### Given exercise:
Put every line of the records below into a two-column Markdown table, with a row number under Row and the line itself under Line, leaving out blank lines.

— begin Source records —

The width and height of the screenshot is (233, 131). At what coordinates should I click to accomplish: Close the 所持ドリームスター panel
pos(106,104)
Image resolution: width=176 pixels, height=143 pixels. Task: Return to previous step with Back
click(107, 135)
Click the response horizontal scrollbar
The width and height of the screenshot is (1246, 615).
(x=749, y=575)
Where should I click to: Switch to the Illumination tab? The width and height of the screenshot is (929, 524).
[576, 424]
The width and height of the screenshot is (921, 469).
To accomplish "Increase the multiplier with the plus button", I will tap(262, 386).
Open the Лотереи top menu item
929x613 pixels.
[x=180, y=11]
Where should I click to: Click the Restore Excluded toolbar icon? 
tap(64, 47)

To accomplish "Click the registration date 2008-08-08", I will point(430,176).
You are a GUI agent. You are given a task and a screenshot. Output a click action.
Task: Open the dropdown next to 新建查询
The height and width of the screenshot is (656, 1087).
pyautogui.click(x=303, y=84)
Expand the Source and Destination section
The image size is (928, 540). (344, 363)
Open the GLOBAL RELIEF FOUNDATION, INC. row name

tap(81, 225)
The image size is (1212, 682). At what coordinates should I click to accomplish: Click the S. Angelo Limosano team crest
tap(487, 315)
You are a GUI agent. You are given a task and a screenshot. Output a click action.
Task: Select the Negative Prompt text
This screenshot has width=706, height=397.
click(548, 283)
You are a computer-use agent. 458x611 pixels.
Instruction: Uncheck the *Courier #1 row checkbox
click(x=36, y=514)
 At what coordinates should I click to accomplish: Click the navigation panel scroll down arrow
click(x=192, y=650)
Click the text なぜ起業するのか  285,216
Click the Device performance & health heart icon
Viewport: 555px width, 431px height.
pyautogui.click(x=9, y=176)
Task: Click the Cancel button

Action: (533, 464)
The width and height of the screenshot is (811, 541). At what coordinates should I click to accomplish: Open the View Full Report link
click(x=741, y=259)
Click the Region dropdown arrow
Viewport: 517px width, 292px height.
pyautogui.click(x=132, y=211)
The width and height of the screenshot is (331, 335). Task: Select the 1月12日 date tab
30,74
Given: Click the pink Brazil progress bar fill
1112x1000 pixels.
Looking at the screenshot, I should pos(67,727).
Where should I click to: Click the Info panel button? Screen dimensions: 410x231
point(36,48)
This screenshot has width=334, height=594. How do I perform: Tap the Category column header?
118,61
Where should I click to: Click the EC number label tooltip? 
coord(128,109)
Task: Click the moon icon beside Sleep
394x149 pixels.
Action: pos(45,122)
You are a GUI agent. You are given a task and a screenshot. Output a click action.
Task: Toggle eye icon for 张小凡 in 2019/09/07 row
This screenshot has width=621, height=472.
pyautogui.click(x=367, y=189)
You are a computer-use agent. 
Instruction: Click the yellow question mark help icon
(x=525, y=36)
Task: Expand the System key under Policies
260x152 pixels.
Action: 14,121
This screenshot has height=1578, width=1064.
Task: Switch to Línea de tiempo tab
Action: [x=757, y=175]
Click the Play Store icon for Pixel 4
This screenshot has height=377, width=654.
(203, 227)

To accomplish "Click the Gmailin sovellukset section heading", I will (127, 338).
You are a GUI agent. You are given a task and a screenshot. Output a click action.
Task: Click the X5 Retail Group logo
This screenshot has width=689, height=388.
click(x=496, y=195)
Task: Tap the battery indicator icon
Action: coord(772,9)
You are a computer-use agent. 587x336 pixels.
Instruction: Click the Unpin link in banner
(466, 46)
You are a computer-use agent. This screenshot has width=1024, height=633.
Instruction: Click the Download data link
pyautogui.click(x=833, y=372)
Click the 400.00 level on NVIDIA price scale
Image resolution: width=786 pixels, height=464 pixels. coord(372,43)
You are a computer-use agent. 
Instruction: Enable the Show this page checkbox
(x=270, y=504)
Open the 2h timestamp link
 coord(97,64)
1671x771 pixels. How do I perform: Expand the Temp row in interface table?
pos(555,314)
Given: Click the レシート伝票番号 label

— end Source records —

### Completed task:
| Row | Line |
|---|---|
| 1 | The width and height of the screenshot is (233, 131). At what coordinates should I click to accomplish: Close the 所持ドリームスター panel |
| 2 | pos(106,104) |
| 3 | Image resolution: width=176 pixels, height=143 pixels. Task: Return to previous step with Back |
| 4 | click(107, 135) |
| 5 | Click the response horizontal scrollbar |
| 6 | The width and height of the screenshot is (1246, 615). |
| 7 | (x=749, y=575) |
| 8 | Where should I click to: Switch to the Illumination tab? The width and height of the screenshot is (929, 524). |
| 9 | [576, 424] |
| 10 | The width and height of the screenshot is (921, 469). |
| 11 | To accomplish "Increase the multiplier with the plus button", I will tap(262, 386). |
| 12 | Open the Лотереи top menu item |
| 13 | 929x613 pixels. |
| 14 | [x=180, y=11] |
| 15 | Where should I click to: Click the Restore Excluded toolbar icon?  |
| 16 | tap(64, 47) |
| 17 | To accomplish "Click the registration date 2008-08-08", I will point(430,176). |
| 18 | You are a GUI agent. You are given a task and a screenshot. Output a click action. |
| 19 | Task: Open the dropdown next to 新建查询 |
| 20 | The height and width of the screenshot is (656, 1087). |
| 21 | pyautogui.click(x=303, y=84) |
| 22 | Expand the Source and Destination section |
| 23 | The image size is (928, 540). (344, 363) |
| 24 | Open the GLOBAL RELIEF FOUNDATION, INC. row name |
| 25 | tap(81, 225) |
| 26 | The image size is (1212, 682). At what coordinates should I click to accomplish: Click the S. Angelo Limosano team crest |
| 27 | tap(487, 315) |
| 28 | You are a GUI agent. You are given a task and a screenshot. Output a click action. |
| 29 | Task: Select the Negative Prompt text |
| 30 | This screenshot has width=706, height=397. |
| 31 | click(548, 283) |
| 32 | You are a computer-use agent. 458x611 pixels. |
| 33 | Instruction: Uncheck the *Courier #1 row checkbox |
| 34 | click(x=36, y=514) |
| 35 |  At what coordinates should I click to accomplish: Click the navigation panel scroll down arrow |
| 36 | click(x=192, y=650) |
| 37 | Click the text なぜ起業するのか  285,216 |
| 38 | Click the Device performance & health heart icon |
| 39 | Viewport: 555px width, 431px height. |
| 40 | pyautogui.click(x=9, y=176) |
| 41 | Task: Click the Cancel button |
| 42 | Action: (533, 464) |
| 43 | The width and height of the screenshot is (811, 541). At what coordinates should I click to accomplish: Open the View Full Report link |
| 44 | click(x=741, y=259) |
| 45 | Click the Region dropdown arrow |
| 46 | Viewport: 517px width, 292px height. |
| 47 | pyautogui.click(x=132, y=211) |
| 48 | The width and height of the screenshot is (331, 335). Task: Select the 1月12日 date tab |
| 49 | 30,74 |
| 50 | Given: Click the pink Brazil progress bar fill |
| 51 | 1112x1000 pixels. |
| 52 | Looking at the screenshot, I should pos(67,727). |
| 53 | Where should I click to: Click the Info panel button? Screen dimensions: 410x231 |
| 54 | point(36,48) |
| 55 | This screenshot has width=334, height=594. How do I perform: Tap the Category column header? |
| 56 | 118,61 |
| 57 | Where should I click to: Click the EC number label tooltip?  |
| 58 | coord(128,109) |
| 59 | Task: Click the moon icon beside Sleep |
| 60 | 394x149 pixels. |
| 61 | Action: pos(45,122) |
| 62 | You are a GUI agent. You are given a task and a screenshot. Output a click action. |
| 63 | Task: Toggle eye icon for 张小凡 in 2019/09/07 row |
| 64 | This screenshot has width=621, height=472. |
| 65 | pyautogui.click(x=367, y=189) |
| 66 | You are a computer-use agent.  |
| 67 | Instruction: Click the yellow question mark help icon |
| 68 | (x=525, y=36) |
| 69 | Task: Expand the System key under Policies |
| 70 | 260x152 pixels. |
| 71 | Action: 14,121 |
| 72 | This screenshot has height=1578, width=1064. |
| 73 | Task: Switch to Línea de tiempo tab |
| 74 | Action: [x=757, y=175] |
| 75 | Click the Play Store icon for Pixel 4 |
| 76 | This screenshot has height=377, width=654. |
| 77 | (203, 227) |
| 78 | To accomplish "Click the Gmailin sovellukset section heading", I will (127, 338). |
| 79 | You are a GUI agent. You are given a task and a screenshot. Output a click action. |
| 80 | Task: Click the X5 Retail Group logo |
| 81 | This screenshot has width=689, height=388. |
| 82 | click(x=496, y=195) |
| 83 | Task: Tap the battery indicator icon |
| 84 | Action: coord(772,9) |
| 85 | You are a computer-use agent. 587x336 pixels. |
| 86 | Instruction: Click the Unpin link in banner |
| 87 | (466, 46) |
| 88 | You are a computer-use agent. This screenshot has width=1024, height=633. |
| 89 | Instruction: Click the Download data link |
| 90 | pyautogui.click(x=833, y=372) |
| 91 | Click the 400.00 level on NVIDIA price scale |
| 92 | Image resolution: width=786 pixels, height=464 pixels. coord(372,43) |
| 93 | You are a computer-use agent.  |
| 94 | Instruction: Enable the Show this page checkbox |
| 95 | (x=270, y=504) |
| 96 | Open the 2h timestamp link |
| 97 |  coord(97,64) |
| 98 | 1671x771 pixels. How do I perform: Expand the Temp row in interface table? |
| 99 | pos(555,314) |
| 100 | Given: Click the レシート伝票番号 label |